Employee Perks: What HR Needs to Know

Employee perks are crucial to an organization. They can help define culture, provide current employees with incentives to stay, and offer new candidates a reason to join the team. These, of course, are only the tip of the iceberg. Here’s what HR needs to know about employee perks and how to choose the best for your team.


What are Employee Perks?

Employee perks are additional offerings that supplement an employee's initial salary and benefits. They are not the same as health insurance or other core benefits. They are voluntary perks not required by law and are intended to supplement required benefits such as health insurance. These perks most often fall under the umbrella of fringe benefits.

Employers can use these perks to support employee benefits offerings and stand out from other employers. Employee perks will fall under one of three categories:

  1. Purchasable perks include benefits such as gym memberships, student loan forgiveness, pet insurance, office supplies, provided snack and drink options, and onsite lunch offerings.

  2. Programmatic perks involve internal policies that benefit the employee, such as casual Fridays and unlimited PTO.

  3. Environmental perks involve how you organize your office space, such as offering unique rooms for meditation or relaxation, open floor plans, greenery, natural lighting, outdoor working areas, and game or break room areas.

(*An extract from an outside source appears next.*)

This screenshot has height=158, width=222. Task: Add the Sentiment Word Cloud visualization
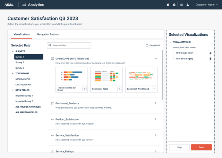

Employee perks create a more enjoyable working experience for your employees and help to build your organization's culture. 

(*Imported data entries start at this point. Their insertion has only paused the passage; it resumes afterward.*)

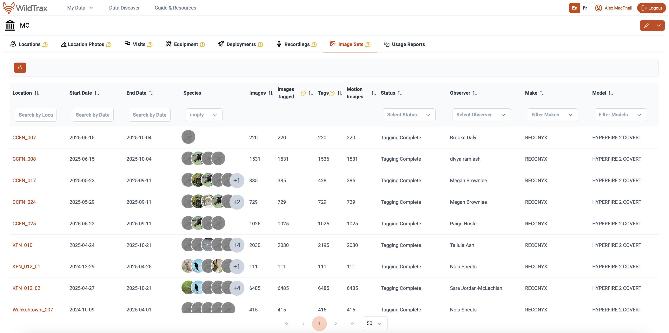Viewport: 669px width, 333px height.
Task: Sort the Motion Images column
Action: click(x=373, y=93)
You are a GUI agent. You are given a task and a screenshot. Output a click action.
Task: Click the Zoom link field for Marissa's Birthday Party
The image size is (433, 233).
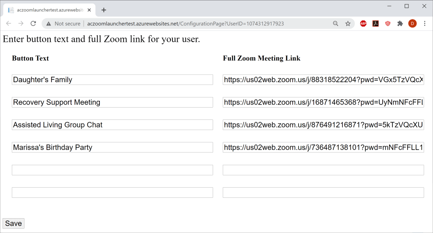click(x=323, y=147)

What are Common Employee Perks?

Employee perks can come in many shapes and sizes. Any offering that is meant to provide employees with a better experience and is not already required by law, can be considered a perk. Here is a list of some of the most common employee perks offered by employers today: 

  • Onsite gym

  • Gym memberships

  • Happy hour offerings

  • Casual dress-code

  • Beer in the office

  • Cell phone reimbursement

  • Game or break room

  • Catered lunch

  • Onsite cafeteria

  • Paid family medical leave

  • Commuter or parking stipends

  • Meditation or relaxation rooms

  • Pet-friendly office

  • Sabbatical leave options

  • Unlimited PTO

  • Wellness programs

  • Paid parental leave

  • Student loan assistance

  • Company outings

  • Non-essential office supplies


What are the Benefits of Employee Perks?

Employee perks can have a measurable impact on your organization. Perks help solidify and lay the foundation for good company culture

These perks are a great selling point to potential candidates as well. Offering these sought-after fringe benefits can help you become even more competitive in recruiting top talent. Perks like provided lunches, commuter stipends, and unlimited PTO can be attractive options that are hard to pass up.

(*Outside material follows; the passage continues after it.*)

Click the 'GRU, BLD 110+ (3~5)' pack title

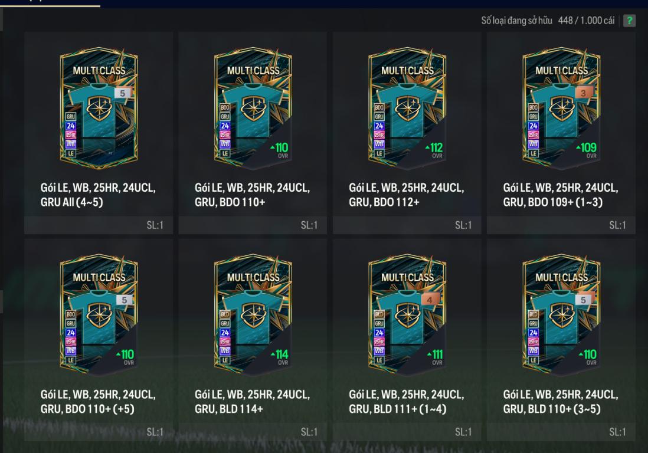click(x=552, y=409)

Offering perks is also a great way to maintain high retention rates among current employees. For example, if you offer training opportunities and tuition reimbursement, then employees will see that you care about the future of their careers. Employees will believe that their mental health matters to the organization when you offer amenities, such as relaxation areas or break rooms. This can improve retention by suggesting that the longer they stay at the organization, the better off they'll be in their career.

Employee perks can also increase productivity. A relaxing environment that lowers stress levels can allow employees to maintain a clear focus and have a better experience in the office. Studies have shown that happy employees are 20% more productive than those who are not. 

Recently, changes to The Fair Labor Standards Act (FLSA) in 2020 made offering perks even easier. Many cell phone, wellness, and parking plans are no longer considered part of an employee's salary or wages. This means they can be offered as a perk without being subjected to the same taxes. 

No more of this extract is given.